Actea savignii is a species of Indo-Pacific crab from the family Xanthidae which is one of the spiny-legged rock crabs. It has colonised the Levantine Sea by Lessepsian migration through the Suez Canal from the Red Sea since the mid 2000s.

==Description==
Actea savignii has an oval carapace which is slightly convex on the dorsal surface with a flat median region and a width which is about 1.3 times its length; the dorsal regions of the carapace have a covering of large, smooth, rounded, petal-shaped, dense tubercles. The anterolateral margin is slightly curved and is divided into four vaguely defined, tuberculate, rounded lobes while the anteriormost is barely marked. The posterolateral margin is shorter and slightly concave. The posterior margin is straight and bears a prominent row of tubercles. The front margin is strongly curved, and is equivalent to about 0.35 times the width of the carapace, it has two lobes along the sinuous frontal margin; the two lobes being divided by a wide V-shaped cleft. Almost the entire under surface is densely tuberculate; with the tubercles flattened and densely packed but varying in size, partly simple and partly petal-like in shape. The claws are subequal, heavy and also covered in dense tubercles.
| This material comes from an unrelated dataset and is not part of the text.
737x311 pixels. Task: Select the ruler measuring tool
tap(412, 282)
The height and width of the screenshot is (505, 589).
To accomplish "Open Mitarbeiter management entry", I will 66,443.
The fingers are distinctly shorter than the palm; with the proximal portion of the movable finger densely covered with flattened tubercles, and bearing two to three larger tubercles which form teeth. The walking legs are also densely covered on tubercules, with larger conical tubercles on the upper surface of the carpus and propodus. The dorsal surface of the carapace is yellowish with obvious purple-brown blotches on the orbital and cardiac regions. The claws and walking legs show a similar pattern although the fingers of the claws are dark brown to black in the males but are paler in the female. It can grow to 19.7 mm in carapace breadth.

==Distribution==
Actea savignii has an Indo-Pacific distribution occurring from the Red Sea and eastern Coast of Africa east to Japan the east coast of Australia as far east as New Caledonia. It has been reported from the Suez Canal and its associated salt lakes from 1924. It was first recorded in the Mediterranean Sea off Lebanon in 2006 with subsequent records from Israel and Turkey.

==Biology==
Actea savigniis biology is little known but most related species are largely plant eaters and most species of Xanthid crabs are toxic if consumed.